Quartz in Minecraft surprisingly plays a role in trading and Redstone systems.
Minecraft quartz is an ore obtained in the Nether and can be smelted from Nether quartz blocks, providing bare crystals. These are most often used to craft some variation of quartz blocks, which are for building.
However, quartz is not limited to the arts of construction but rather serves a purpose in the specialty of Redstone machines. Here is a list of the best uses for quartz in Minecraft.
Five best uses for quartz in Minecraft
#5 - Crafting a daylight sensor
Daylight detectors are not very popular in the game but deserve more spotlight. These sensors provide a Redstone signal through sunlight, and thus, the behavior and signaling depend on the amount of sunlight available to the detector.

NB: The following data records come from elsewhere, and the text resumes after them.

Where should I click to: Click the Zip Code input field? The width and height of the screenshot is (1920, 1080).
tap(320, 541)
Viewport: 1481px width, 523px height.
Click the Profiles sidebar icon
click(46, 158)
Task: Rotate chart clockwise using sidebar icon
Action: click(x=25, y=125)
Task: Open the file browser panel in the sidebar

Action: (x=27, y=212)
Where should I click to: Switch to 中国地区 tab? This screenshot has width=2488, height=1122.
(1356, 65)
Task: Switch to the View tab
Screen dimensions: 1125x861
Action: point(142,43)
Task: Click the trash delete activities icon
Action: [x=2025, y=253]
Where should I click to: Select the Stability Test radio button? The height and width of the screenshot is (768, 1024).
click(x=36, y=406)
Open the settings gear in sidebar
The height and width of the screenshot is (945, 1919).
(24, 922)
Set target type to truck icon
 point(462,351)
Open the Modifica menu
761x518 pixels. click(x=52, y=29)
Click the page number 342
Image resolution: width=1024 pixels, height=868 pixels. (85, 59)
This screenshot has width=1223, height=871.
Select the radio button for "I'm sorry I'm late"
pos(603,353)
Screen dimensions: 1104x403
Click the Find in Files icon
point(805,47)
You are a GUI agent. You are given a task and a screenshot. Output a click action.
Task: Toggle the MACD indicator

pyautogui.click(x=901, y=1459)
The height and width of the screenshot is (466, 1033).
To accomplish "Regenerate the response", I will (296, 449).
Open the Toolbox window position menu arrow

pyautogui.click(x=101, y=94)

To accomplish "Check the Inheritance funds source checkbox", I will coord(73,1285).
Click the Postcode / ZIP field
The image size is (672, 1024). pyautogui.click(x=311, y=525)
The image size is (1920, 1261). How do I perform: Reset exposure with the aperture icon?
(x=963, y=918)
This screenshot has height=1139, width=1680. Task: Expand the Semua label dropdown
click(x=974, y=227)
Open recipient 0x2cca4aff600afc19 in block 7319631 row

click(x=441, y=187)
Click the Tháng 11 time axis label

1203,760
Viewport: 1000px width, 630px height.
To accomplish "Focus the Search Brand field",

This can be helpful if a Minecrafter wants a Redstone operation running mainly during the daytime.
#4 - Quartz blocks
Quartz blocks can be crafted using four quartz. These blocks are mainly decorative, as they can be used to make slabs and stairs. There are a few variations of the block:
- Block of quartz
- Smooth quartz block
- Chiseled quartz
- Quartz pillar
- Block of quartz bricks
They also can be placed under note blocks to produce "bass drum" sounds.
#3 - Crafting an observer
Observers, at times, serve as a critical component in a Redstone contraption. When an observer senses/experiences change in the system, it, in turn, emits a charge.
To craft this item, one quartz is required, along with six cobblestones and two Redstone dust.
#2 - Trading
In Minecraft, trading can be the easiest and most efficient way of obtaining an item of value. Quartz can be used to acquire emeralds, one of the most elusive ores in the game.
There is a 1/33 chance that an expert village mason will offer the trade of 12 quartz for one emerald in the Java Edition. Bedrock players are always offered this option.
#1 - Crafting Redstone comparators
Quartz can be used to craft Redstone comparators, which have the potential to play a significant role in a Redstone system.
Comparators measure, add, and subtract signal strength. They can also measure the fullness of containers. These can come in handy with more complicated builds or large-scale operations where many items are being accumulated at once and automatically placed into hoppers or another similar collection system.
Note: This article reflects the author's views.